[Ed. – No big surprises here. Note: a lot of Hispanics do thrive in California. My neighbors are living proof. But the percentages are significantly better in Texas.]
Texas’ Hispanics also score favorably on matters to do with the family. This is important, as two-parent households have proved to be the best anti-poverty program ever invented, and illegitimacy stands upstream from many social problems.
And in this key cultural indicator, Texas’ Hispanics also outperform California’s. According to the Census Bureau, the former are less likely to have had a child out of wedlock than the latter, 39.8 percent to 42.6 percent.
The following stats, again from the Census Bureau, are also noteworthy. Hispanics in Texas are 10 percent more likely to be married than those in California (47 percent to 43 percent), and close to 20 percent less likely never to have been married (36.9 percent to 43.5 percent), one-third more likely to have served in the military (4.1 percent to 2.8 percent), and one-third as likely to have received Supplemental Security Income public assistance (2.4 percent to 6.2 percent).

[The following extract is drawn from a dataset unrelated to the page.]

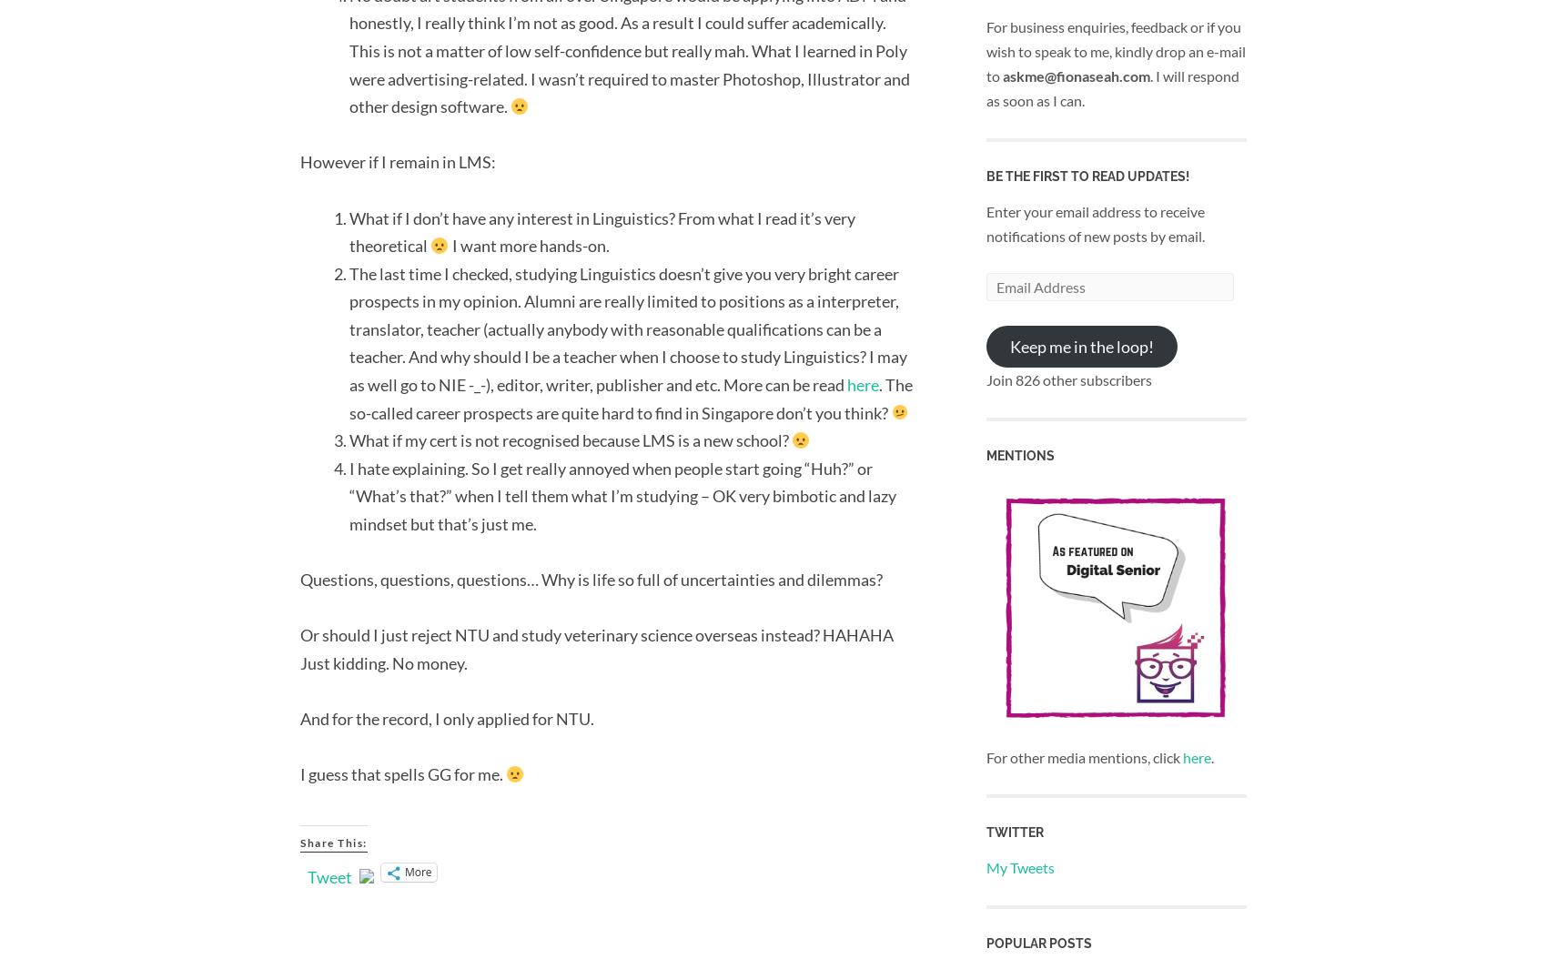 The image size is (1547, 969). What do you see at coordinates (631, 398) in the screenshot?
I see `'. The so-called career prospects are quite hard to find in Singapore don’t you think?'` at bounding box center [631, 398].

One of the most eye-popping statistics I have come across is that Hispanics in Texas are much more likely to live in an owner-occupied home than those in California (56.8 percent to 42.9 percent). …
The educational gap between Hispanics and non-Hispanic white students is much smaller in Texas than in California, where it is statistically significantly higher than it is in the rest of the nation.
The fourth-grade mathematics gap for Texas was 20 points, below the national average; in California it was 28 points. For the eighth grade, the Texas gap was 24, compared with California’s 33. In reading comprehension, the fourth-grade Texas gap was 22 and California’s was 31, and for eighth-graders, Texas’s gap was 22 and California’s was 28.
In all four measures, Texas outperformed the rest of the nation; California was either the worst performer or among the worst. …
With 12 percent of the total U.S. population, California has 34 percent of the welfare caseload, for an overrepresentation of 238 percent. …
By contrast, Texas, with 8 percent of the U.S. population, has only 3 percent of the U.S. welfare caseload, for an underrepresentation rate of 35 percent.